(Stored data entries)
---
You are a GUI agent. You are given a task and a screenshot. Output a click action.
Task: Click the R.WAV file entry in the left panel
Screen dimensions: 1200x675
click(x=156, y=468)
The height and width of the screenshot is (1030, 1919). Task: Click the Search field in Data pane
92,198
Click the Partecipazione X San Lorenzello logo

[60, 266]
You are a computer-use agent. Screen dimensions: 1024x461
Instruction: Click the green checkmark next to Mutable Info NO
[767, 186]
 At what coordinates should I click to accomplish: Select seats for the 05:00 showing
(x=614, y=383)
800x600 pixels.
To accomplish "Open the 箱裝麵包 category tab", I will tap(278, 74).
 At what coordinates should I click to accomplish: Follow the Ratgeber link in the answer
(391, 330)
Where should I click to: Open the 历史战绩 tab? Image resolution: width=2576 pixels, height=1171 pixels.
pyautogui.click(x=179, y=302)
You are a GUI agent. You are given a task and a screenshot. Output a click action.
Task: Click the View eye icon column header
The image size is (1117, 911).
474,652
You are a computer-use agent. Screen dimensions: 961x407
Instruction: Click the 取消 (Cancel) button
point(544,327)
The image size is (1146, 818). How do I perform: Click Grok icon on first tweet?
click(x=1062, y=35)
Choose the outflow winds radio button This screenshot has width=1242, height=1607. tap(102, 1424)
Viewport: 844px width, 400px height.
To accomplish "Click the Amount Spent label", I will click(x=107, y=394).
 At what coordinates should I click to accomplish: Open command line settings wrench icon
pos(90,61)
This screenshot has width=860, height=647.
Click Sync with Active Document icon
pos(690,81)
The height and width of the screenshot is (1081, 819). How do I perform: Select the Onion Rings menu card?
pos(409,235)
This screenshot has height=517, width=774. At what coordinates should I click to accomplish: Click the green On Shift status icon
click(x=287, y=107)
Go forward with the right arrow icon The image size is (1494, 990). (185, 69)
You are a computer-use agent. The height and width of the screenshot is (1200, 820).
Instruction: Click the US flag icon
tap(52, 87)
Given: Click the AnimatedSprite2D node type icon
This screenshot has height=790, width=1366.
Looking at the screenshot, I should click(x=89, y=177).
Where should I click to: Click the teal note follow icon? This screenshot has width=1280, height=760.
---
● **REQUIREMENT**
Each line from the one containing "The image size is (1146, 818)." through the end of the entries, both included, is to be returned exactly, with no other lines.

● **ANSWER BELOW**
The image size is (1146, 818). How do I perform: Click Grok icon on first tweet?
click(x=1062, y=35)
Choose the outflow winds radio button This screenshot has width=1242, height=1607. tap(102, 1424)
Viewport: 844px width, 400px height.
To accomplish "Click the Amount Spent label", I will click(x=107, y=394).
 At what coordinates should I click to accomplish: Open command line settings wrench icon
pos(90,61)
This screenshot has width=860, height=647.
Click Sync with Active Document icon
pos(690,81)
The height and width of the screenshot is (1081, 819). How do I perform: Select the Onion Rings menu card?
pos(409,235)
This screenshot has height=517, width=774. At what coordinates should I click to accomplish: Click the green On Shift status icon
click(x=287, y=107)
Go forward with the right arrow icon The image size is (1494, 990). (185, 69)
You are a computer-use agent. The height and width of the screenshot is (1200, 820).
Instruction: Click the US flag icon
tap(52, 87)
Given: Click the AnimatedSprite2D node type icon
This screenshot has height=790, width=1366.
Looking at the screenshot, I should click(x=89, y=177).
Where should I click to: Click the teal note follow icon? This screenshot has width=1280, height=760.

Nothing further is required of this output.